Kaine isn’t much of an attack dog, which was widely noted in his joint appearance with Clinton last week. Kaine isn’t timid, and he learned a lot about targeting opponents as the chair of the Democratic National Committee for part of Obama’s term. Still, he’ll never be as savage as many Democratic partisans would like. It isn’t in him.
What is in him is a philosophy in clear contrast with that of his Republican counterpart, Indiana Gov. Mike Pence. Both men are substantive and low-key, but Pence is a staunch conservative, while Kaine is more liberal than his reputation in progressive circles suggests. Those who call Kaine a moderate forget that his early career took place in a Virginia that was far more conservative and traditionalist than the demographically diverse state of today.

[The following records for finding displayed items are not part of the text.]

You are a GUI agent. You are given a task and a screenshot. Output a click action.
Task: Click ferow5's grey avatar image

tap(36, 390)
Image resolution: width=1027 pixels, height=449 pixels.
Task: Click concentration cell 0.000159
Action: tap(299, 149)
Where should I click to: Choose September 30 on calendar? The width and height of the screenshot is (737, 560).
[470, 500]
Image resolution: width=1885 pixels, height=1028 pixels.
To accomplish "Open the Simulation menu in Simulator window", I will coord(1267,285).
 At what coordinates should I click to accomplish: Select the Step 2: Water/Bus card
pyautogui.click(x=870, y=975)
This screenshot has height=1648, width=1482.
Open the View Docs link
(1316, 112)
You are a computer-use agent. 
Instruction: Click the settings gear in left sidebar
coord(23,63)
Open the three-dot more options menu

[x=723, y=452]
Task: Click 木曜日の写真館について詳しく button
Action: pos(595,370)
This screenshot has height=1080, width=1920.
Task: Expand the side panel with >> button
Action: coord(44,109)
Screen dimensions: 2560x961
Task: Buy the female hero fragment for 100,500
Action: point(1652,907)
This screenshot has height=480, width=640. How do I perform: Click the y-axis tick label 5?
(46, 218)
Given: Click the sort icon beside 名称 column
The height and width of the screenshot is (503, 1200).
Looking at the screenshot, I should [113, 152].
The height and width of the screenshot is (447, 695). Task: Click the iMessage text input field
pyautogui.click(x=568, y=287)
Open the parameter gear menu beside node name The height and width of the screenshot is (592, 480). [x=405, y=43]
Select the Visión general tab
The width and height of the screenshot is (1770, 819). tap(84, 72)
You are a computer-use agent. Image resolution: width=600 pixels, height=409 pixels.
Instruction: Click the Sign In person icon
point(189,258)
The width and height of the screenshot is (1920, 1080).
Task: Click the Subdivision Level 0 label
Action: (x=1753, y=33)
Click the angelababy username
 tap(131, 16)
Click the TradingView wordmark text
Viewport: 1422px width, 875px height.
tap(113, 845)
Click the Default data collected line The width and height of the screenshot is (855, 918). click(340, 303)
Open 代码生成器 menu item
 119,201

Looking at Pence’s and Kaine’s lengthy records, the contrast is sharp. To the extent that Kaine focuses on Pence rather than Trump, he will be certain to make an issue of the religious freedom law Pence signed as governor, which was widely viewed as an attack on the lesbian, gay, bisexual and transgender community. Kaine has a lengthy record of backing gay rights. The debate about climate change, where Kaine and Pence take opposite sides, is another sharp difference. The Pence-Kaine disagreements even extend to smoking. One of Kaine’s proudest achievements as governor was a smoking ban in bars and restaurants; by comparison, Pence has questioned whether smoking actually causes cancer.
If Clinton wins, Kaine could be an enormously valuable vice president. Moreover, one can easily imagine Kaine as president if it ever should prove necessary. In recent history, this hasn’t always been the case with running mates.
Like all vice-presidential candidates, and occupants of the nation’s second-highest office, Kaine will have to defend some things he would never have done personally and believes are wrongheaded. The real question is whether Kaine, viewed by friends and foes as a moral, ethical person, can find his own voice within a Clinton circle that has sometimes made poor decisions and taken self-defeating shortcuts. Could Kaine do more than be a good team player by guiding Clinton to better choices?
We are about to find out — initially on the stump and maybe in the next administration. First, Kaine will have to grit his teeth and help win an unpleasant scorched-earth campaign.